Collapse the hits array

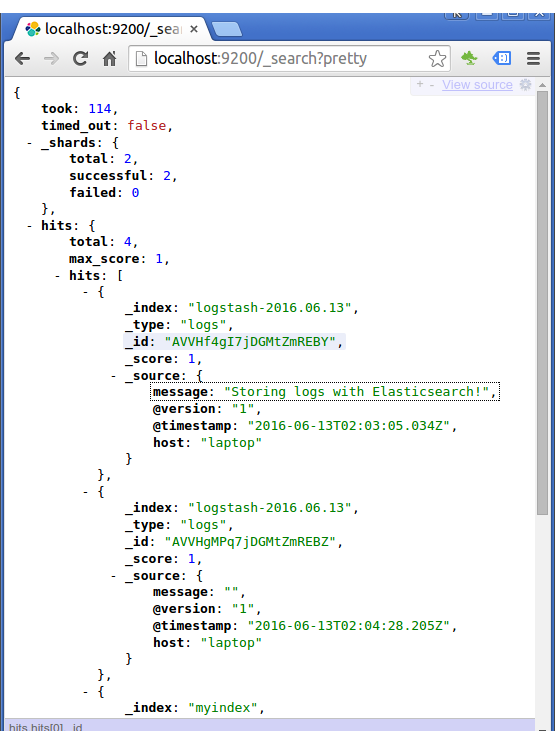(57, 275)

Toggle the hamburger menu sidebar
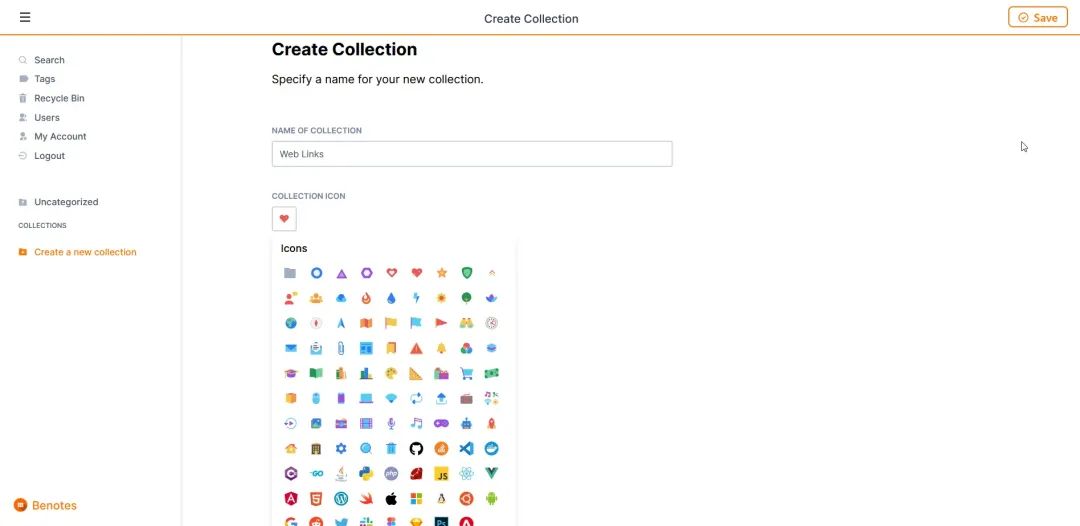click(25, 17)
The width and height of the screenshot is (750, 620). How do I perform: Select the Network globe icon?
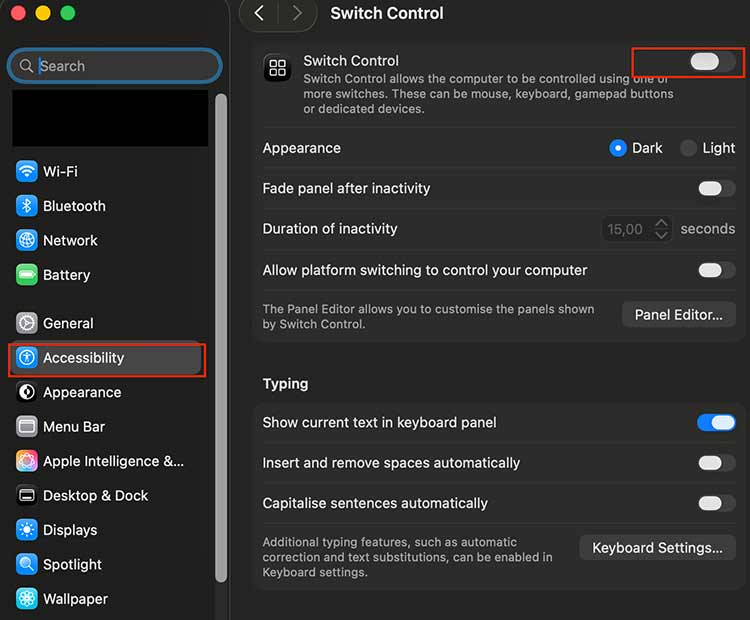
——
■ TASK BRIEF: Reproduce exactly, without any picture, the lines from the one bearing "Toggle the hamburger menu sidebar" to the last line of the records above.

■ ANSWER TO THIS TASK:
Toggle the hamburger menu sidebar
click(25, 17)
The width and height of the screenshot is (750, 620). How do I perform: Select the Network globe icon?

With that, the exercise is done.